---- Material provided

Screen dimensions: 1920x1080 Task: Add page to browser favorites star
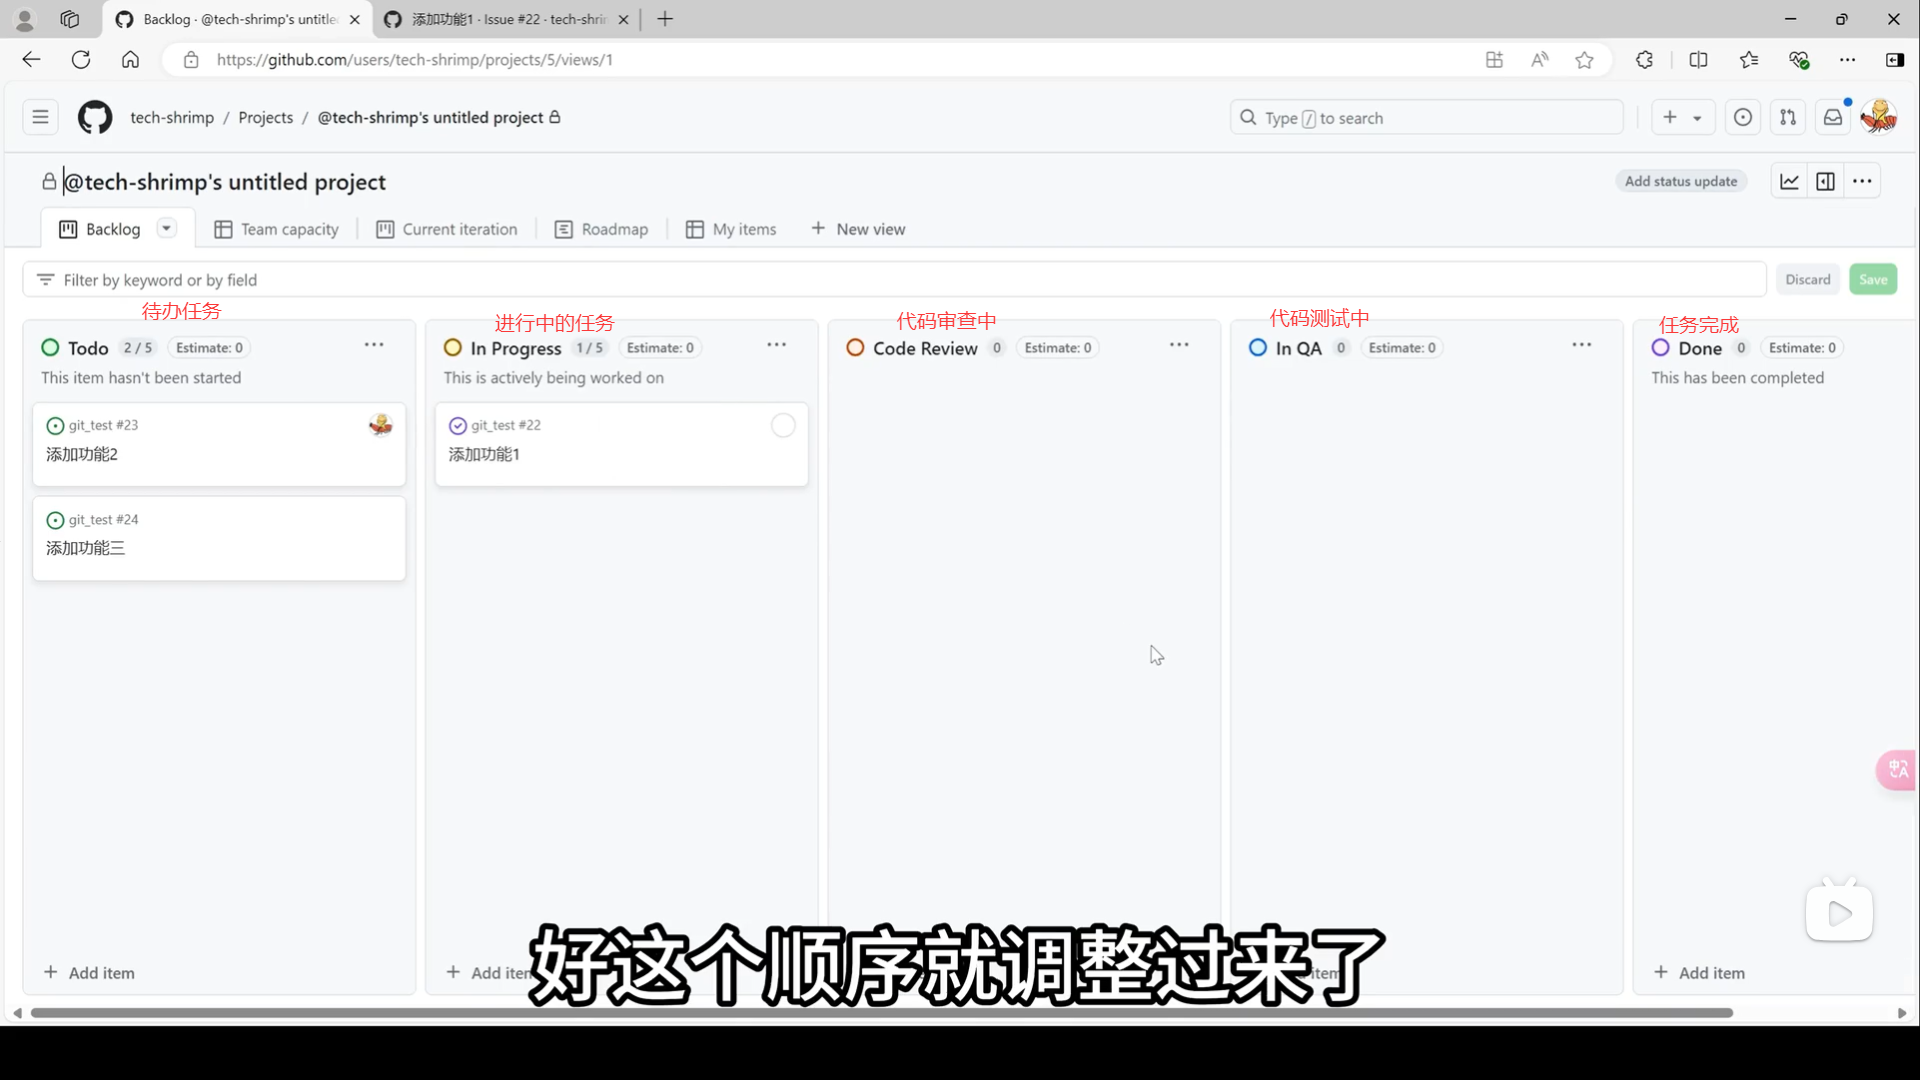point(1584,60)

--------
---- Material provided

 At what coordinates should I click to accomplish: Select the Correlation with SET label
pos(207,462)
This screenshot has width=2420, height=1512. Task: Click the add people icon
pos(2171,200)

--------

**Exercise details**: Copy everything from the line containing "Screen dimensions: 1920x1080" down to the line containing "point(1584,60)", substituting "bookmarks" for "favorites" and keeping everything else the same. Leave the pictures out of your answer.

**Written answer**:
Screen dimensions: 1920x1080 Task: Add page to browser bookmarks star
point(1584,60)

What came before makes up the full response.